**Exercise requirements:** Don't include pictures. Quote the lines below from the first through the line that contains "[0] (234, 27)".

**Task inputs:**
□ □ □ □ □

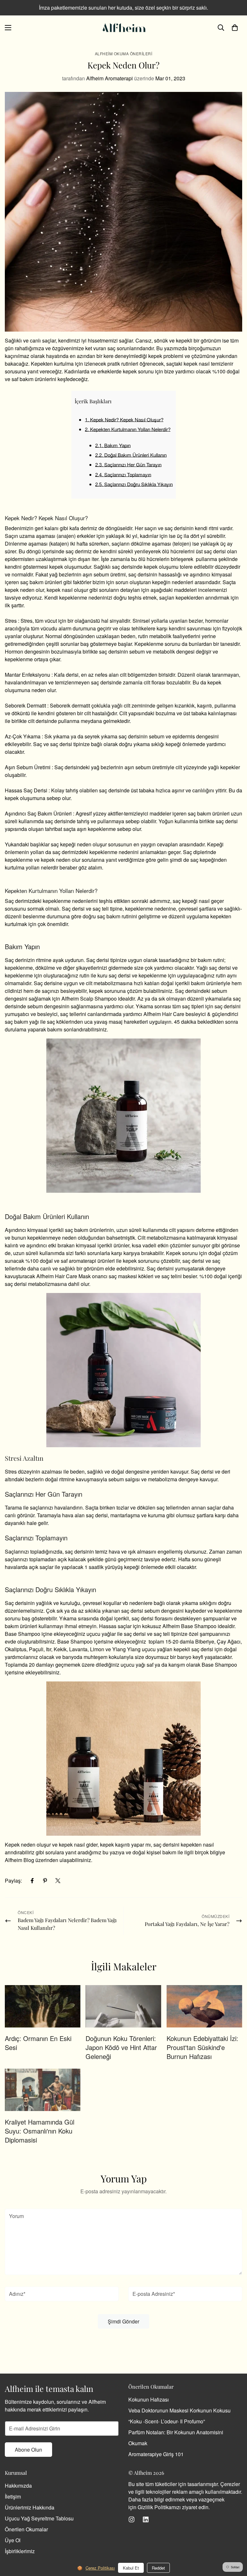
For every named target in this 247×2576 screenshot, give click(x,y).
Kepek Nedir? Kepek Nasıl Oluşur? (124, 419)
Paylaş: (13, 1880)
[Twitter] (58, 1880)
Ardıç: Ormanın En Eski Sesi (38, 2043)
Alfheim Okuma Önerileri (123, 53)
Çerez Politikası (100, 2568)
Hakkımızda (18, 2485)
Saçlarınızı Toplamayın (123, 474)
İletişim (13, 2496)
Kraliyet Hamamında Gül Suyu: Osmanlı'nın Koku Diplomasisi (39, 2130)
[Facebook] (32, 1880)
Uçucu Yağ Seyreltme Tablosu (39, 2518)
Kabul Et (131, 2568)
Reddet (158, 2568)
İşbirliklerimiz (20, 2551)
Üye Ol (13, 2540)
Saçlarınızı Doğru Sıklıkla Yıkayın (134, 484)
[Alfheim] (123, 27)
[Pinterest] (45, 1880)
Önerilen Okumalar (26, 2529)
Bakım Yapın (113, 445)
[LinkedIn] (145, 2519)
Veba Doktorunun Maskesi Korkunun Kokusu (179, 2410)
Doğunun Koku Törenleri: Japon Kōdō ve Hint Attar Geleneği (121, 2047)
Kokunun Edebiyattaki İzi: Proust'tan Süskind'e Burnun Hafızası (202, 2047)
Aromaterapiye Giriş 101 (156, 2454)
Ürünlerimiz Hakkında (29, 2507)
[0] (234, 27)
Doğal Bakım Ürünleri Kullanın (131, 454)
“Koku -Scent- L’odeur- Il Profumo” (166, 2421)
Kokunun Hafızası (148, 2399)
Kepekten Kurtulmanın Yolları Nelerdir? (127, 429)
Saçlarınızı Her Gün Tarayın (128, 464)
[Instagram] (131, 2519)
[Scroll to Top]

□ □ □ □ □

**Result below:**
For every named target in this 247×2576 screenshot, give click(x,y).
Kepek Nedir? Kepek Nasıl Oluşur? (124, 419)
Paylaş: (13, 1880)
[Twitter] (58, 1880)
Ardıç: Ormanın En Eski Sesi (38, 2043)
Alfheim Okuma Önerileri (123, 53)
Çerez Politikası (100, 2568)
Hakkımızda (18, 2485)
Saçlarınızı Toplamayın (123, 474)
İletişim (13, 2496)
Kraliyet Hamamında Gül Suyu: Osmanlı'nın Koku Diplomasisi (39, 2130)
[Facebook] (32, 1880)
Uçucu Yağ Seyreltme Tablosu (39, 2518)
Kabul Et (131, 2568)
Reddet (158, 2568)
İşbirliklerimiz (20, 2551)
Üye Ol (13, 2540)
Saçlarınızı Doğru Sıklıkla Yıkayın (134, 484)
[Alfheim] (123, 27)
[Pinterest] (45, 1880)
Önerilen Okumalar (26, 2529)
Bakım Yapın (113, 445)
[LinkedIn] (145, 2519)
Veba Doktorunun Maskesi Korkunun Kokusu (179, 2410)
Doğunun Koku Törenleri: Japon Kōdō ve Hint Attar Geleneği (121, 2047)
Kokunun Edebiyattaki İzi: Proust'tan Süskind'e Burnun Hafızası (202, 2047)
Aromaterapiye Giriş 101 (156, 2454)
Ürünlerimiz Hakkında (29, 2507)
[0] (234, 27)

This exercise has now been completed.